--- Text extract ---

Now, a little bit of background on minimalism. Although aspects of the style had been used for ages in tribal and cultural music (especially in Indian classical music), American composer La Monte Young is mostly responsible for developing it into a modern genre. Like any genre, the sound and approach to minimalist music can vary from artist to artist, but for the most part the idea is simple: to create music that uses a minimal amount of notes and/or 'fireworks' (hooks and things that grab the listener's attention) to subconsciously provoke an emotional response in the listener. Most minimalist artists make use of drones (repetitive musical movements that slowly develop, sometimes changing). Eno himself coined his own style as 'ambient music'. The goal, like instrumentation and approach, changes from artist to artist, but it is generally not far off from Eno's: to create music that stands out enough to be memorable, but not enough to step out from the background. On a personal note, as a musician, I am one of this style's adherents.
Brian Eno followed up Discreet Music with the superb 1977 album Before And After Science, which is structurally a lot like Another Green World but is far stronger in my opinion. One can clearly hear that the artist's focus was shifting from conventional rock to subtle ambient soundscapes. This brings us to the 1978 album Ambient 1: Music For Airports. This exceptional display of minimalist composition marks the sloughing off of the conventional elements (until 2005's Another Day On Earth) and the beginning of a career for Eno as an ambient artist.

--- Recorded data ---

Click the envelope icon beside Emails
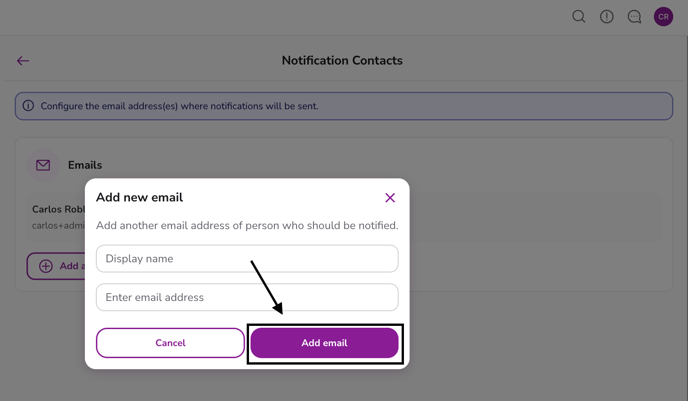The height and width of the screenshot is (401, 688). click(43, 165)

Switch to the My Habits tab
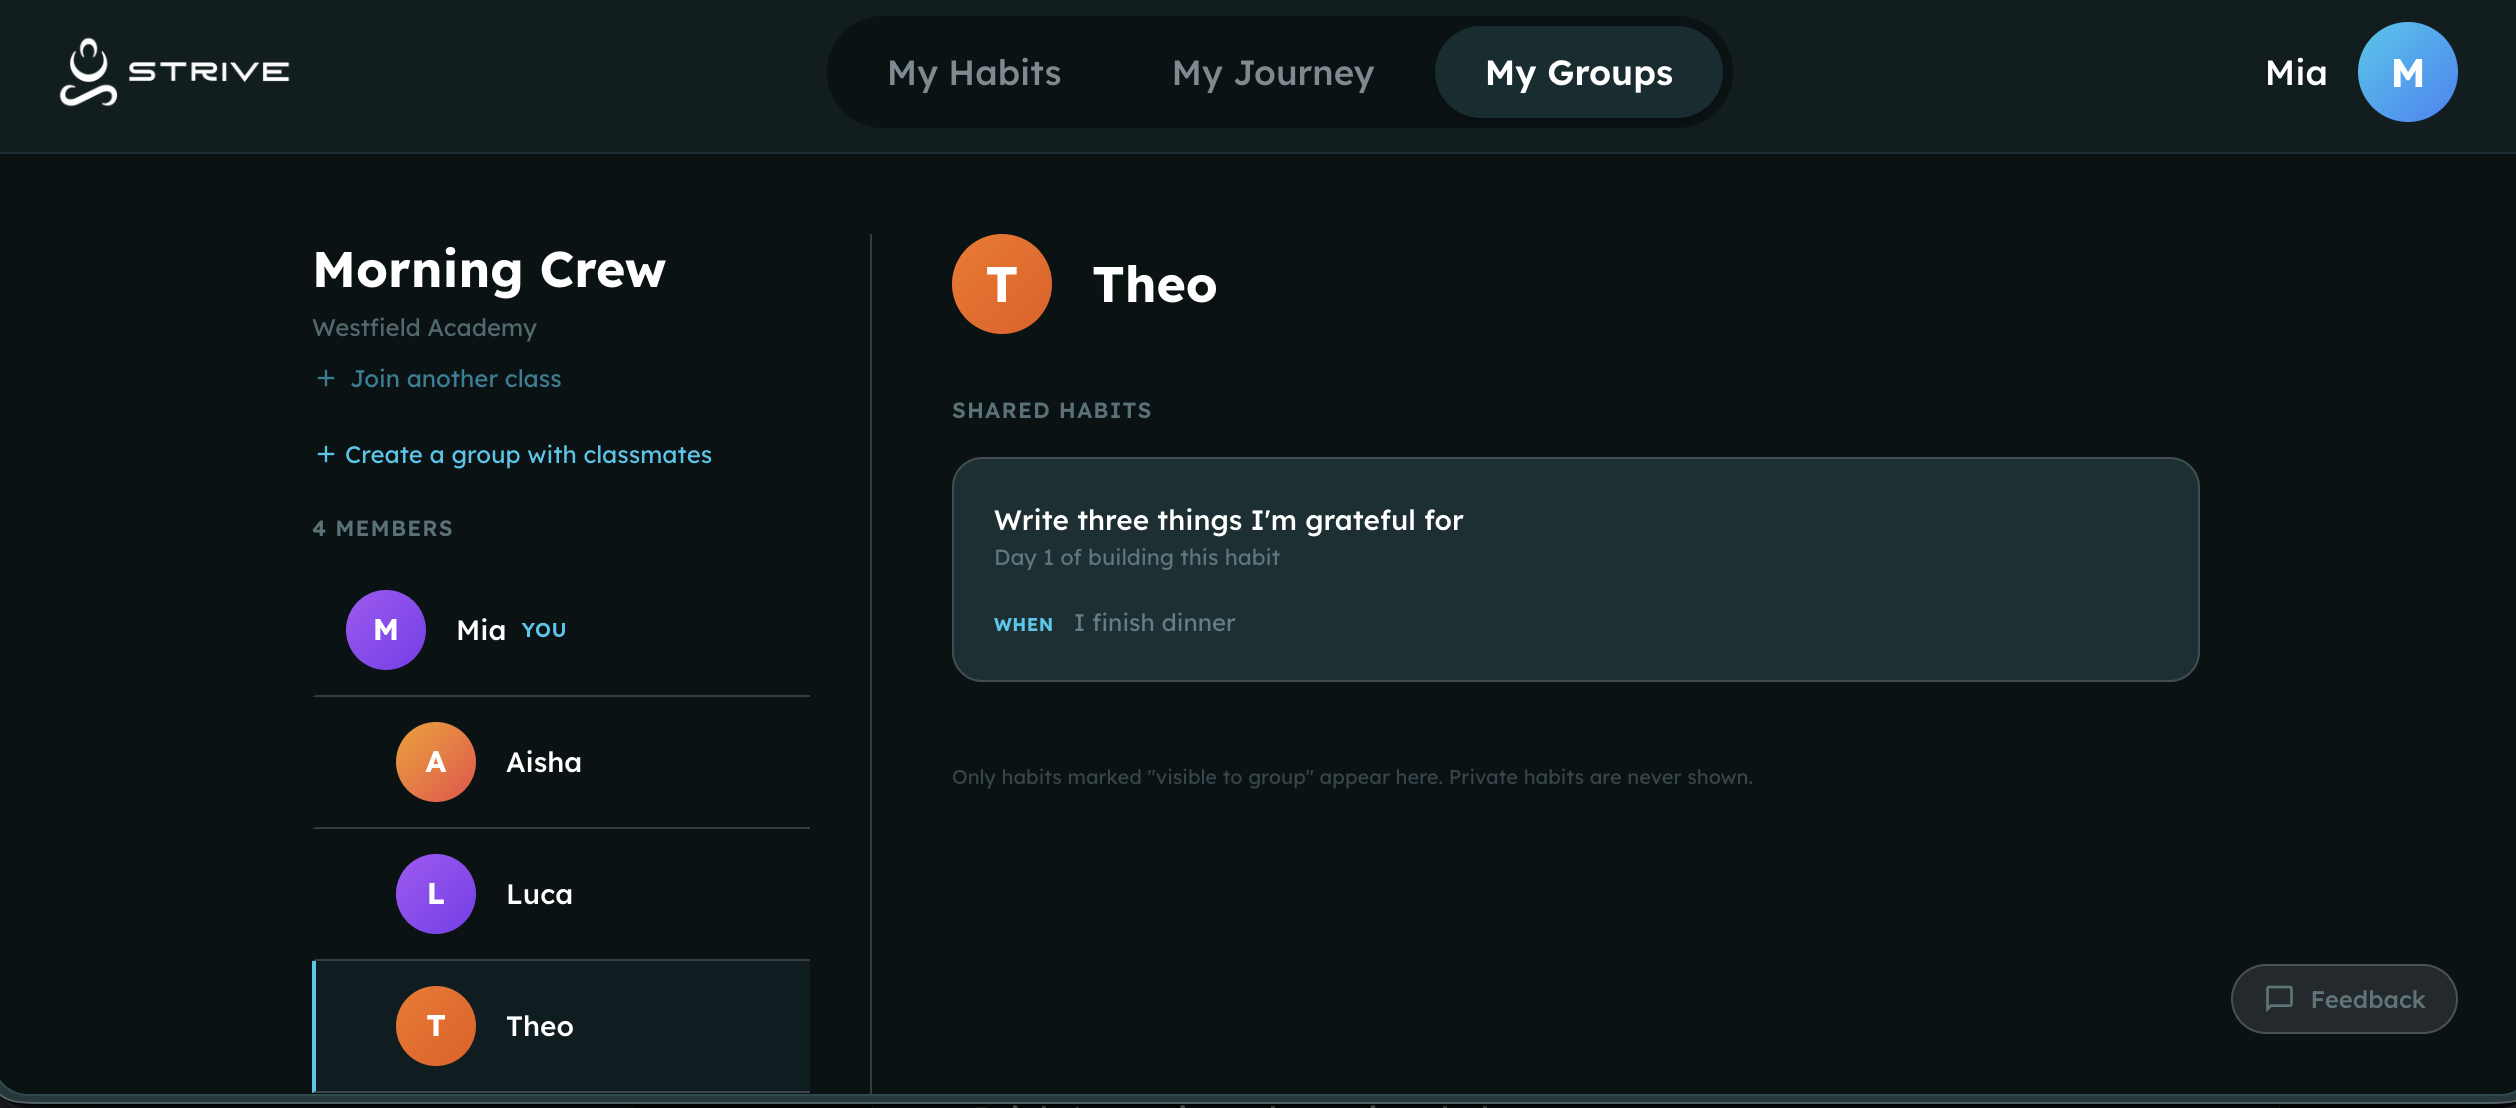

---

■ **Exercise task 1**
In the passage on minimalism and Brian Eno, reproduce word for word the part that opens with "Brian Eno followed" and closes with "an ambient artist.".
■ **Exercise task 2**
Answer these questions from the passage on minimalism and Brian Eno:
(a) Which American composer is mostly responsible for developing minimalism into a modern genre?
(b) What name did Eno give to his own style?
(c) In what year was Ambient 1: Music For Airports released?
■ **Exercise task 3**
Extend the passage on minimalism and Brian Eno, picking up after its final sentence.
The data come from a separate source.

■ **Written reply 1**
Brian Eno followed up Discreet Music with the superb 1977 album Before And After Science, which is structurally a lot like Another Green World but is far stronger in my opinion. One can clearly hear that the artist's focus was shifting from conventional rock to subtle ambient soundscapes. This brings us to the 1978 album Ambient 1: Music For Airports. This exceptional display of minimalist composition marks the sloughing off of the conventional elements (until 2005's Another Day On Earth) and the beginning of a career for Eno as an ambient artist.

■ **Written reply 2**
(a) La Monte Young
(b) Ambient music
(c) 1978

■ **Written reply 3**
And so I hope you will forgive me if the actual time spent discussing Brian Eno's brand new release Lux is decidedly short. Now that the background has been defined, you'll understand that none of the album's five tracks really stand out enough to be broken down, and that I really have no desire to break down such a masterpiece. There really are only a few things that can be said about the album. Firstly, I would mention that this record is very close in sound and in spirit to Ambient 1: Music For Airports, but features an even more pristine modern sound. That's not to say that it lacks the warmth of his earlier analog work. This time round, Eno's beautiful synthesizer work is augmented by the wonderful moog guitar of Leo Abrahams (a previous Eno collaborator who has worked with Imogen Heap), and the violin/viola of Nell Catchpole. And the very subtle album packaging is quite lovely.
The bottom line is I can't present you with any standouts from an album where absolutely every texture is positively gorgeous. If you love this sort of thing, you'll bloody love this album. If you're bored to death by this kind of stuff, you'll dislike it tremendously. The only thing I feel I need to say from here is that Brian Eno's Lux represents the best possible showcase of this particular style of music. It is a brilliantly subtle masterpiece that, as a devout admirer myself, I can guarantee fans will not find disappointing.